To get where walking or cycling cannot take us, European cities need well-functioning, accessible and affordable public transport systems. The overall capacity of public transport needs to be increased, both in terms of geographical coverage and increased frequencies, to accommodate the expected increase in passenger volumes. We must urgently counter the chronic underinvestment in public transport witnessed over recent decades. But not at the cost of users! Public subsidies have the potential to support green public transport services and encourage modal shift. And while extending the offer of green public transport, the polluter-pays principle should be applied to non-sustainable modes of transport. In 2022, it is unacceptable that a journey by train, tram or by bus can still cost more than an equivalent journey by plane or car, at a time when we are already experiencing the dramatic consequences of climate change. The current geopolitical crisis should urge us to do more, not less, to reach the EU’s transport decarbonization objectives. To seriously incentivize modal shift, we need public subsidies consistent with decarbonization, an EU-wide exchange of best practices on the affordability of public transport and an analysis on the feasibility of implementing a free public transport system across the EU.

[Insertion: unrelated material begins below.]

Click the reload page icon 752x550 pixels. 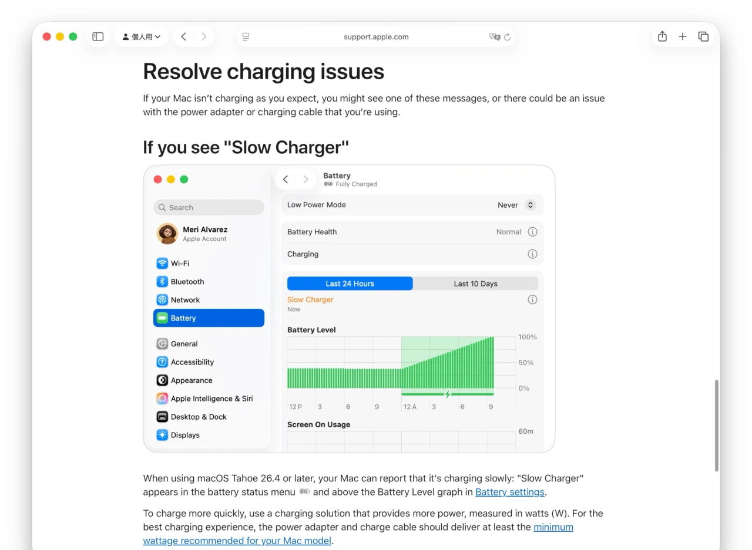click(x=508, y=37)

With the “Climate-neutral and Smart Cities Mission,” the EU Commission has started a giant pilot project involving 100 cities. This is a great start – but let‘s not stop there. Cities and regions are ready to make modal shift happen. But they need support – financially, technically, and strategically – from the EU level, and backing from their citizens, to make the mobility transition a reality.1
1 Decarbonising transport is a key pillar of Green Deal Going Local, the CoR flagship initiative to place cities and regions at the heart of the EU transition towards climate neutrality.
The views expressed in this article are the author’s own and do not (necessarily) reflect REVOLVE's editorial stance.